M = 634160, Difference = 0.9007271828211119
M = 1268320, Difference = 0.8402100561294962
M = 1902480, Difference = 0.8173469649443026
M = 2536640, Difference = 0.8060844092001701
M = 3170800, Difference = 0.7968972425552688


### Question 3.2

In [8]:
def monte_carlo_pagerank_new(graph_edges, alpha, num_walks):
    # Get unique nodes in the graph to determine the number of nodes (n)
    nodes = set()
    for edge in graph_edges:
        nodes.update(edge)
    nodes = list(nodes)
    
    # Number of nodes in the graph
    n = len(nodes)
    
    # Create a mapping from node ID to index and vice versa
    node_to_index = {node: index for index, node in enumerate(nodes)}

    # Create an adjacency list from the graph edges
    adjacency_list = {node: [] for node in nodes}
    for from_node, to_node in graph_edges:
        adjacency_list[from_node].append(to_node)

    # Initialize count of each node appearances
    s_v = defaultdict(int)
    
    # Perform Monte Carlo walks
    for _ in range(num_walks):
        start_node = random.choice(nodes)
        current_node = start_node
        
        while True:
            # Increment count for the current node
            s_v[current_node] += 1

            if random.random() < alpha:
                # Stop the random walk with probability alpha
                break
            
            neighbors = adjacency_list.get(current_node, [])
            if not neighbors:
                break  # Stop if there are no neighbors to move to
            
            # Move to a random neighbor with probability 1-alpha
            current_node = random.choice(neighbors)
    
    # Calculate the refined PageRank estimates
    est_pagerank = np.zeros(n)
    for node in nodes:
        index = node_to_index[node]
        est_pagerank[index] = (alpha * s_v[node]) / num_walks
    
    return est_pagerank, nodes

In [9]:
def compute_difference_new(edges, alpha, n, m_values):
    differences = {}
    for m_multiplier in m_values:
        num_walks = m_multiplier * n
        est_pagerank, nodes = monte_carlo_pagerank_new(edges, alpha, num_walks)

        diff_sum = 0
        for i in range(len(est_pagerank)):
            true_pagerank = 1 / len(nodes)
            diff_sum += abs(est_pagerank[i] - true_pagerank)
        
        differences[m_multiplier] = diff_sum
        print(f"M = {num_walks}, Sum of differences: {diff_sum:.4f}")
    
    return differences

In [10]:
alpha = 0.15
nodes_count = len(set(edge[0] for edge in graph_edges).union(set(edge[1] for edge in graph_edges)))

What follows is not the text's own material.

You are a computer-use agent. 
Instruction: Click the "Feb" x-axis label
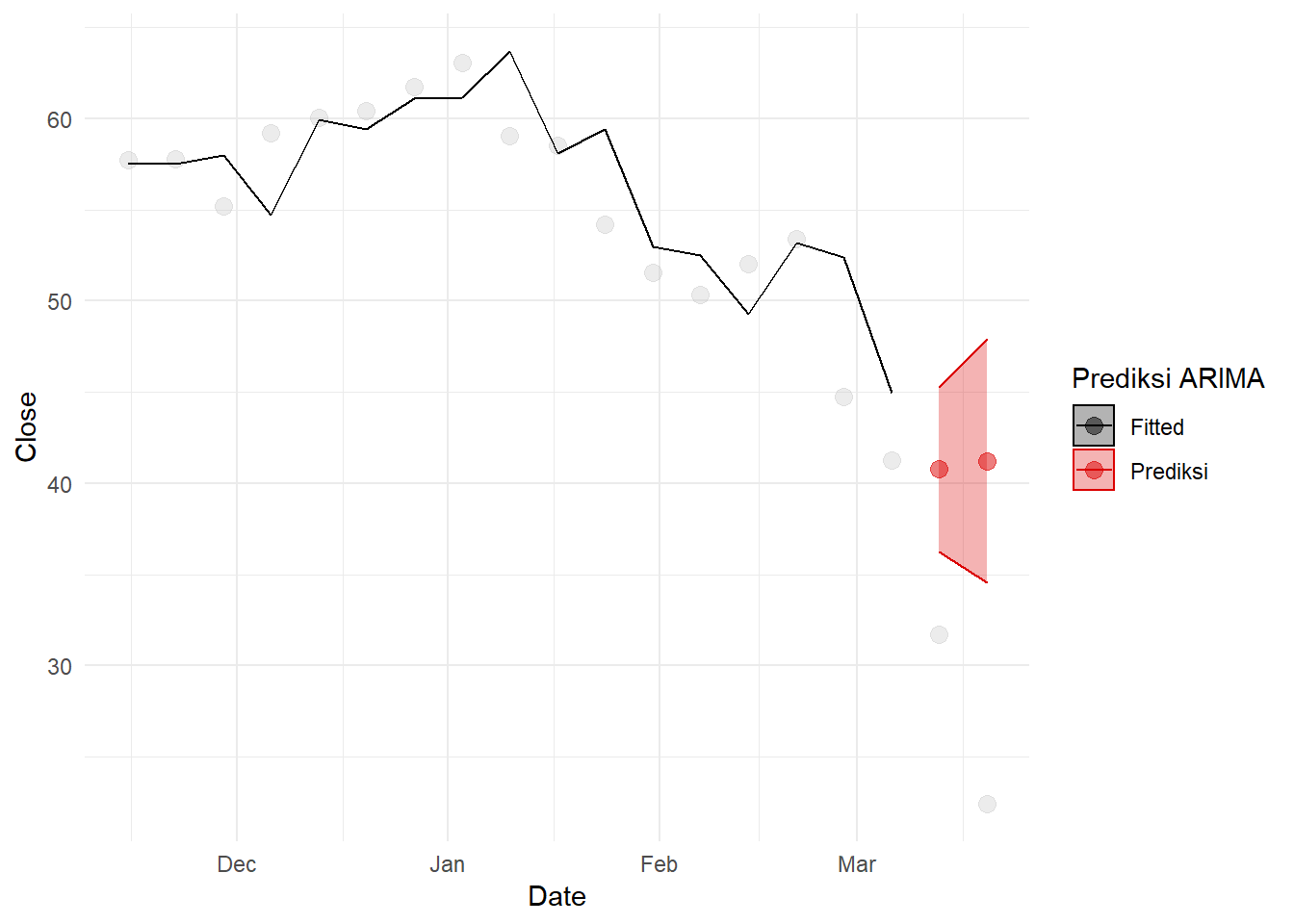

m_values = [2, 4, 6, 8, 10]

difference_sums = compute_difference_new(graph_edges, alpha, nodes_count, m_values)

M = 634160, Sum of differences: 0.7303
M = 1268320, Sum of differences: 0.7292
M = 1902480, Sum of differences: 0.7284
M = 2536640, Sum of differences: 0.7285
M = 3170800, Sum of differences: 0.7285


### Question 3.3

Thus, $\frac{\alpha s_v}{M}$ is an unbiased estimator for $\pi_v$ because the expected value of our PageRank estimate equals the true PageRank $\pi_v$. The randomness of the starting node and the walk leads to a fair distribution of visits.